→ WHAT NEEDS TO BE DONE:
Transcribe the entries below word for word, beginning at the line with "You are a computer-use agent. Screen" and stopping after the line with "You are a GUI"; drop all pictures.

→ DATA RECORDS:
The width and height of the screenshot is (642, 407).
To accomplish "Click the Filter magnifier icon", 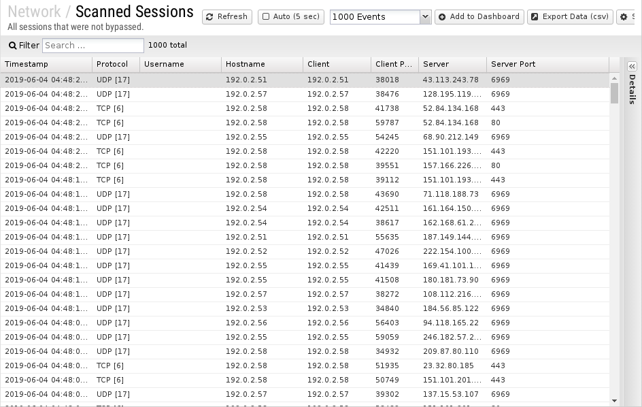I will click(13, 46).
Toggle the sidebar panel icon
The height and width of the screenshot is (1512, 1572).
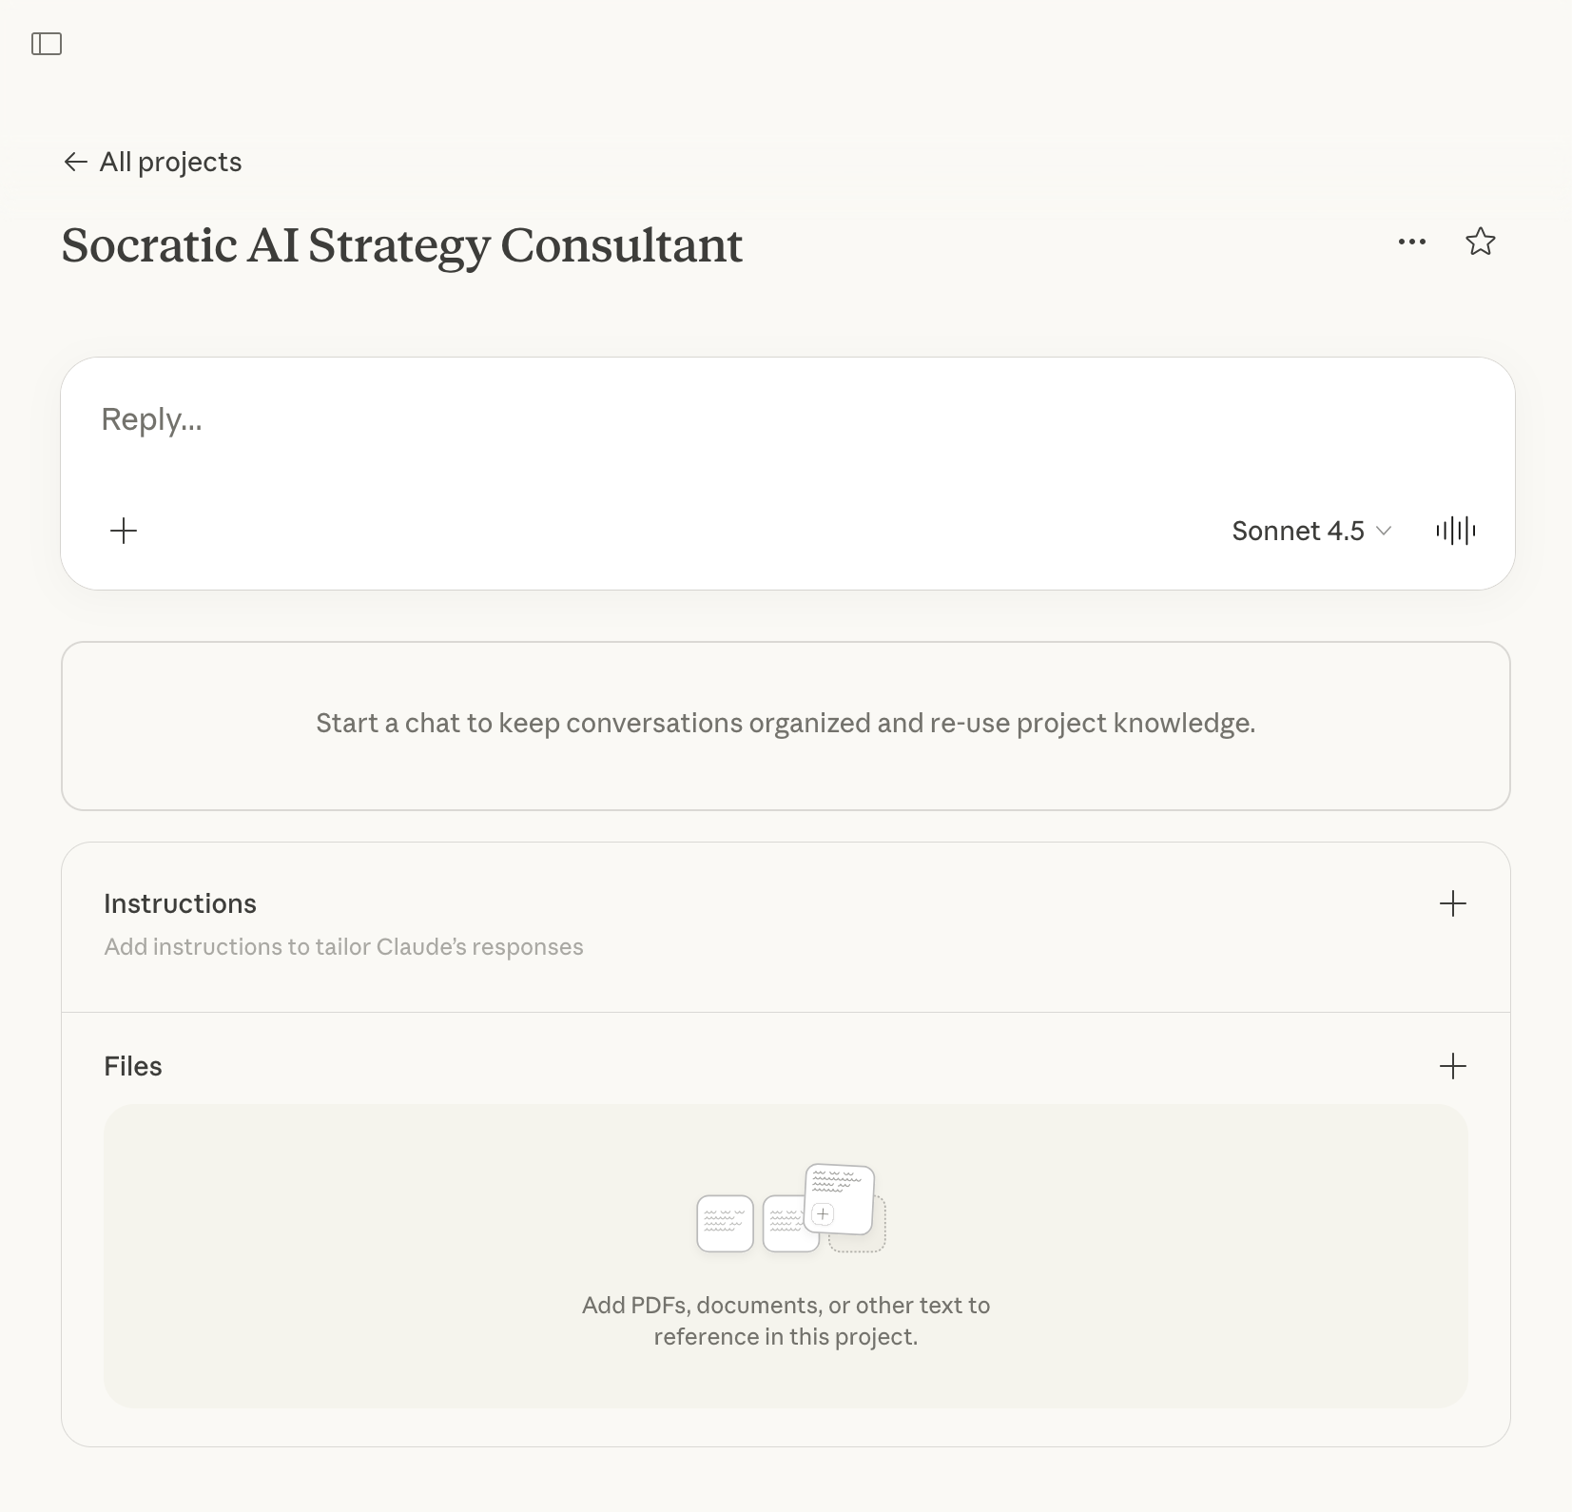click(x=47, y=44)
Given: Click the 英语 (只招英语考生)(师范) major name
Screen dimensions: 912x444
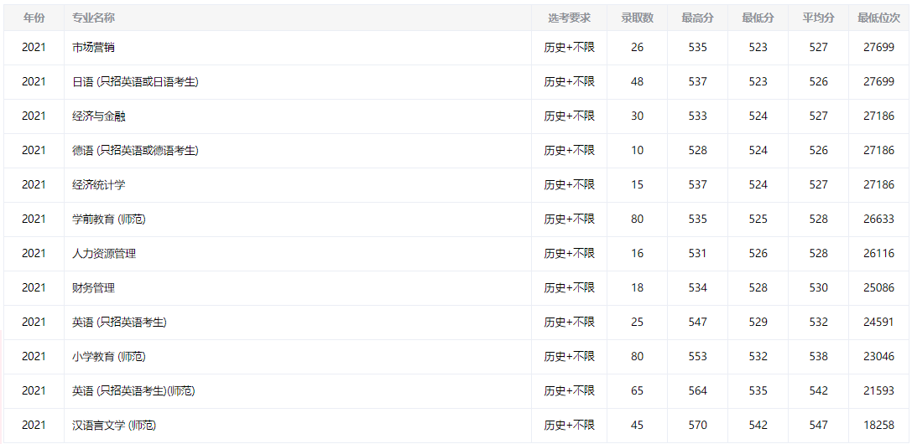Looking at the screenshot, I should (x=133, y=391).

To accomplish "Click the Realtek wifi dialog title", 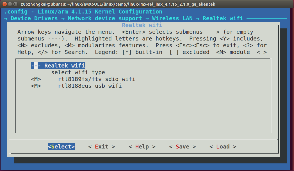I will click(x=142, y=25).
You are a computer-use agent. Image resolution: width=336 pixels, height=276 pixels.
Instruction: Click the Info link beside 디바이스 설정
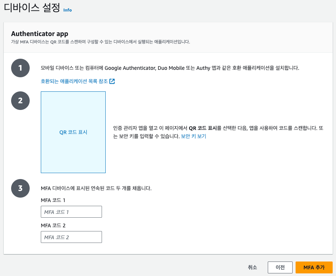67,10
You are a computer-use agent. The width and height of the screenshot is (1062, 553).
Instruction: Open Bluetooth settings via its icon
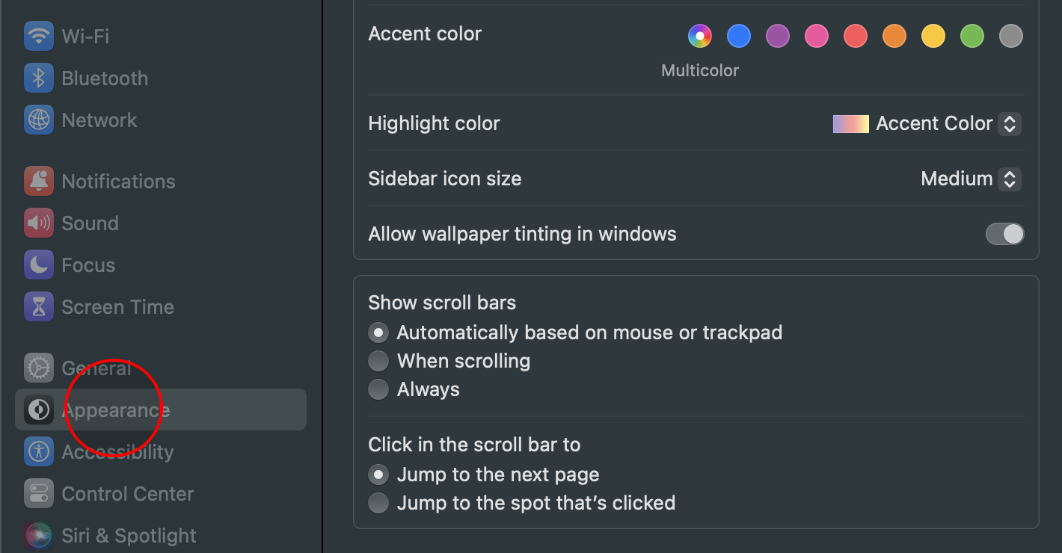coord(38,78)
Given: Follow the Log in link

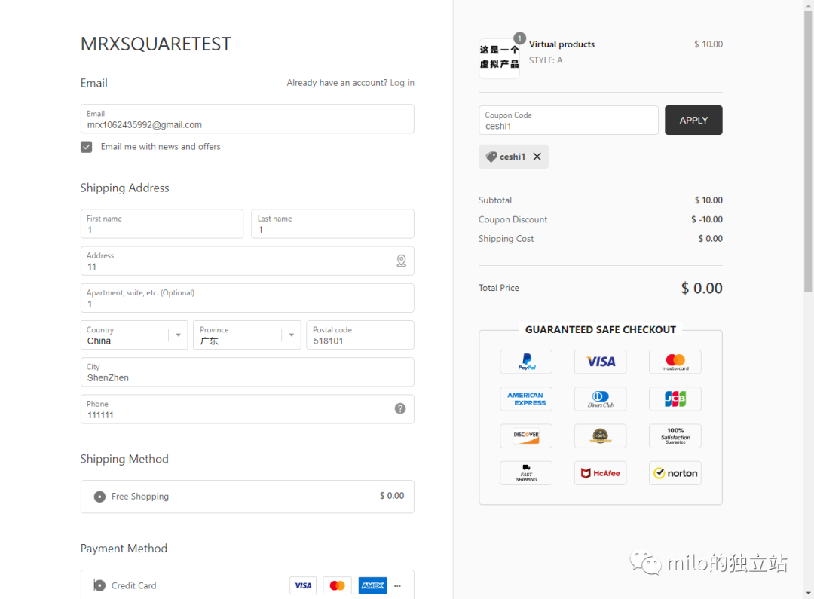Looking at the screenshot, I should [402, 83].
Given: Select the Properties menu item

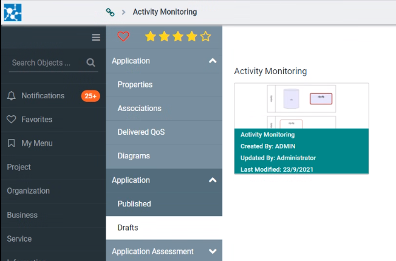Looking at the screenshot, I should coord(135,84).
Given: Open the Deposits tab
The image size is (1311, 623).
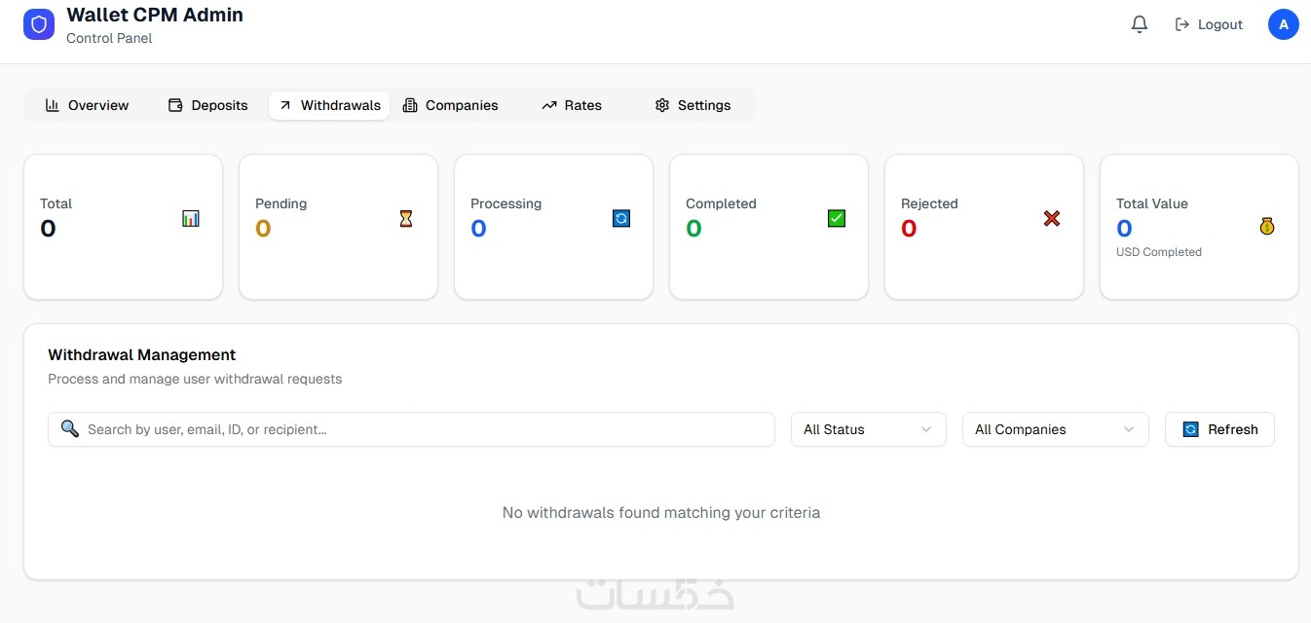Looking at the screenshot, I should pos(208,105).
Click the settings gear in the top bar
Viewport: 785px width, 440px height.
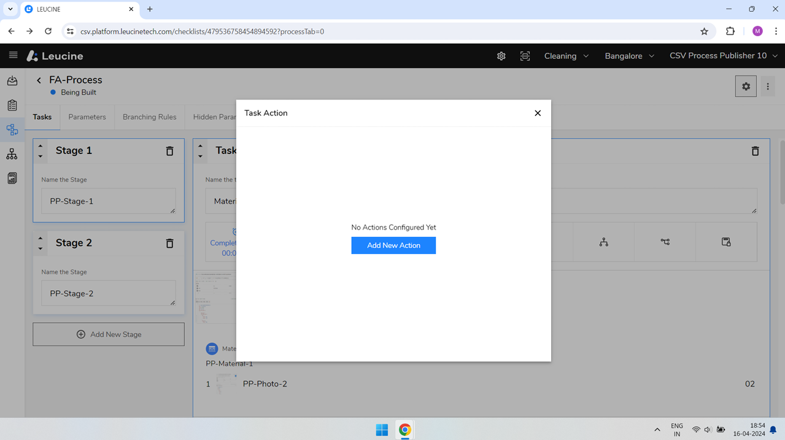pos(501,56)
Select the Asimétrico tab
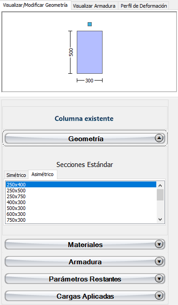The width and height of the screenshot is (178, 305). [42, 174]
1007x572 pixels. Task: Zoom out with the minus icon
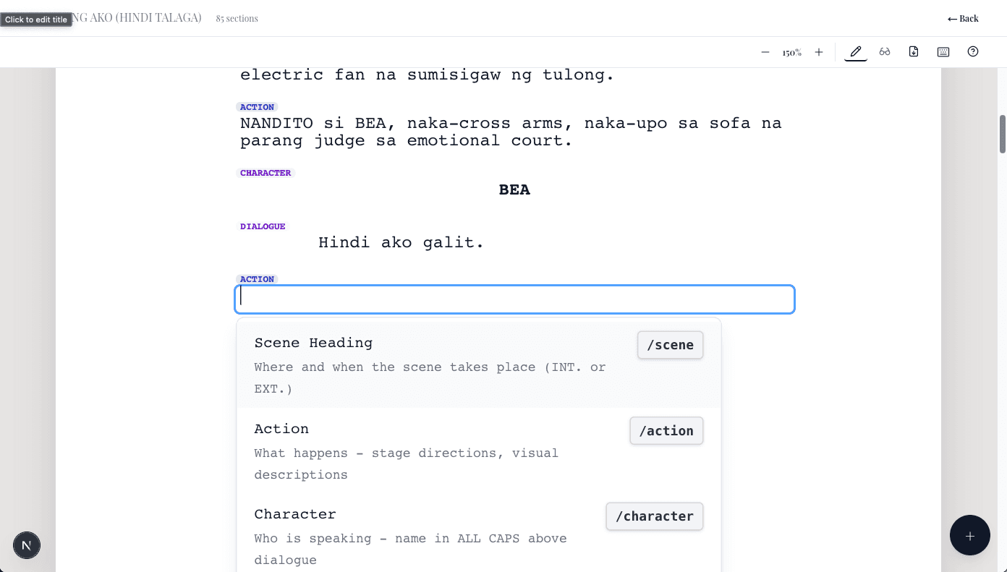[x=765, y=52]
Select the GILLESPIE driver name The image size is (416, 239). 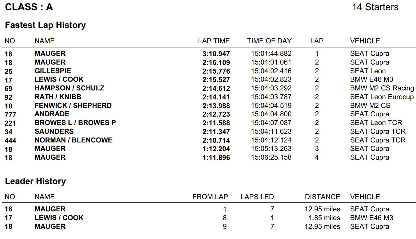[53, 71]
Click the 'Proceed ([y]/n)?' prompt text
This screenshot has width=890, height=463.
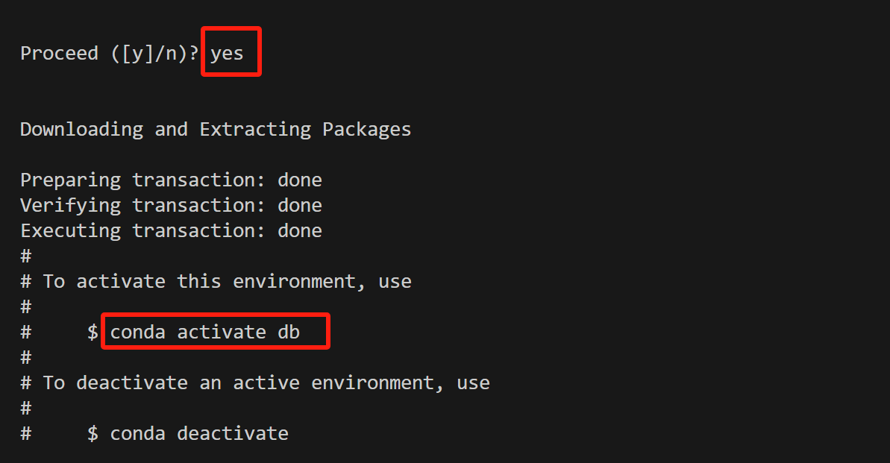coord(110,54)
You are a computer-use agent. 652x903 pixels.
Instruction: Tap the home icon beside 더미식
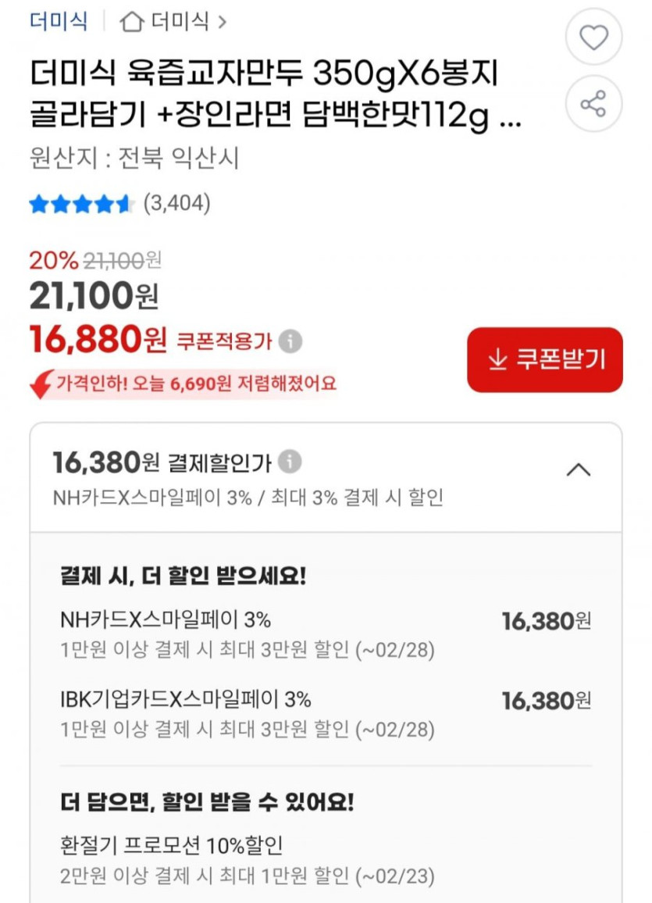click(131, 22)
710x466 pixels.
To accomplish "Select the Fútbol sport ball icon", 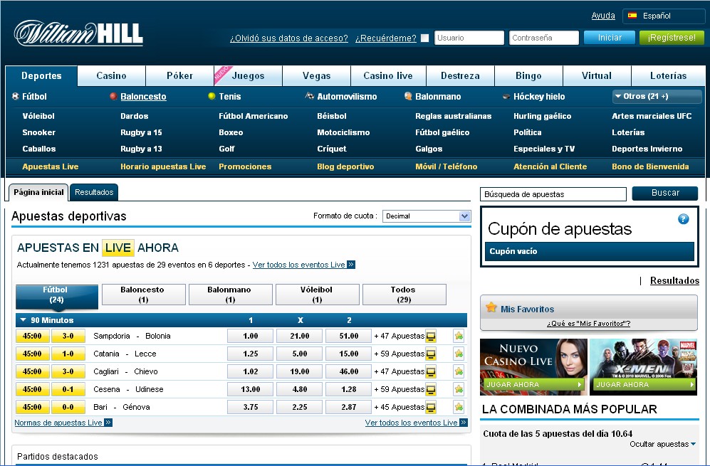I will [16, 97].
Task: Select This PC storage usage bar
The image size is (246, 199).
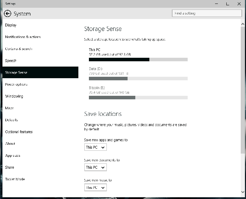Action: (x=138, y=60)
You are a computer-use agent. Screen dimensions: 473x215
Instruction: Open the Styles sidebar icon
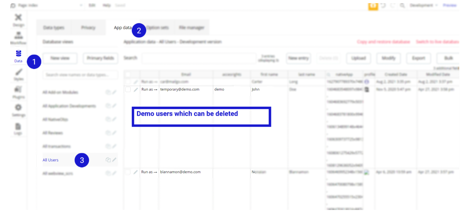click(x=18, y=75)

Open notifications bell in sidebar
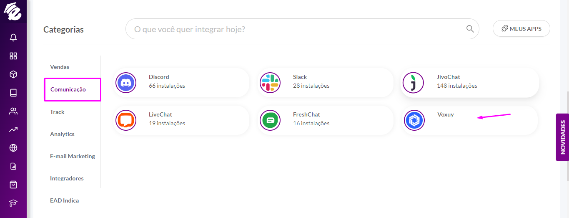pos(13,38)
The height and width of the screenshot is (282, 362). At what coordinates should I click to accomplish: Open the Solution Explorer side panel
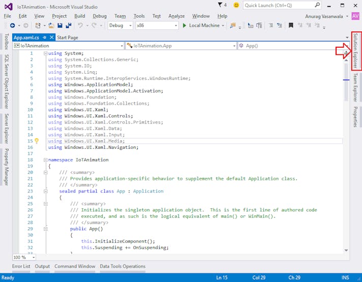(356, 51)
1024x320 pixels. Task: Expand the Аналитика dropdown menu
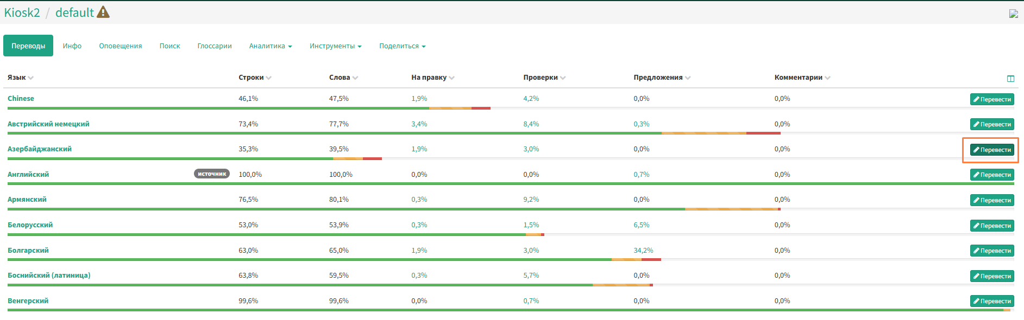click(270, 46)
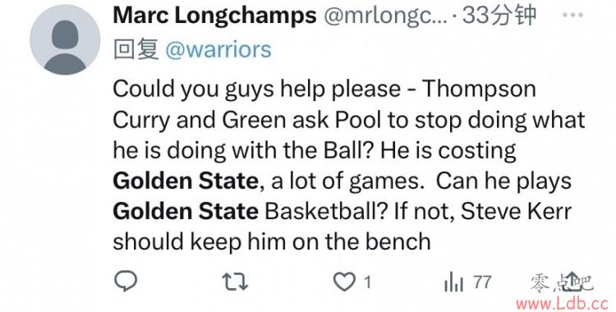This screenshot has height=312, width=616.
Task: Click the 'should keep him on the bench' line
Action: [x=272, y=241]
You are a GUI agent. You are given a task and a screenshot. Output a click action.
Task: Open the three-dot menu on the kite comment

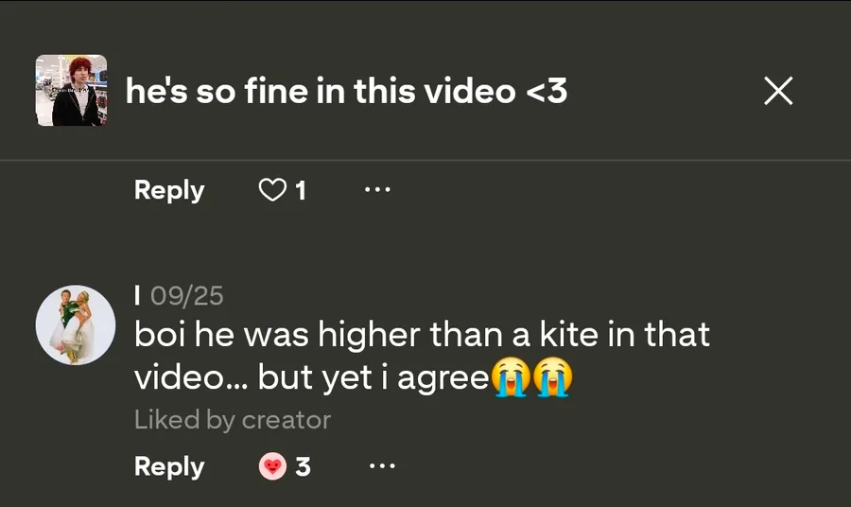381,466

→ ANSWER TO THE EXERCISE:
You are a computer-use agent. Screen dimensions: 473x215
Instruction: Open the Styles sidebar icon
click(x=18, y=75)

Open notifications bell in sidebar
pos(13,38)
The height and width of the screenshot is (282, 362). At what coordinates should I click to accomplish: Open the Solution Explorer side panel
(356, 51)
1024x320 pixels. Task: Expand the Аналитика dropdown menu
click(270, 46)
This screenshot has height=312, width=616.
Task: Click the 'should keep him on the bench' line
Action: [x=272, y=241]
You are a GUI agent. You are given a task and a screenshot. Output a click action.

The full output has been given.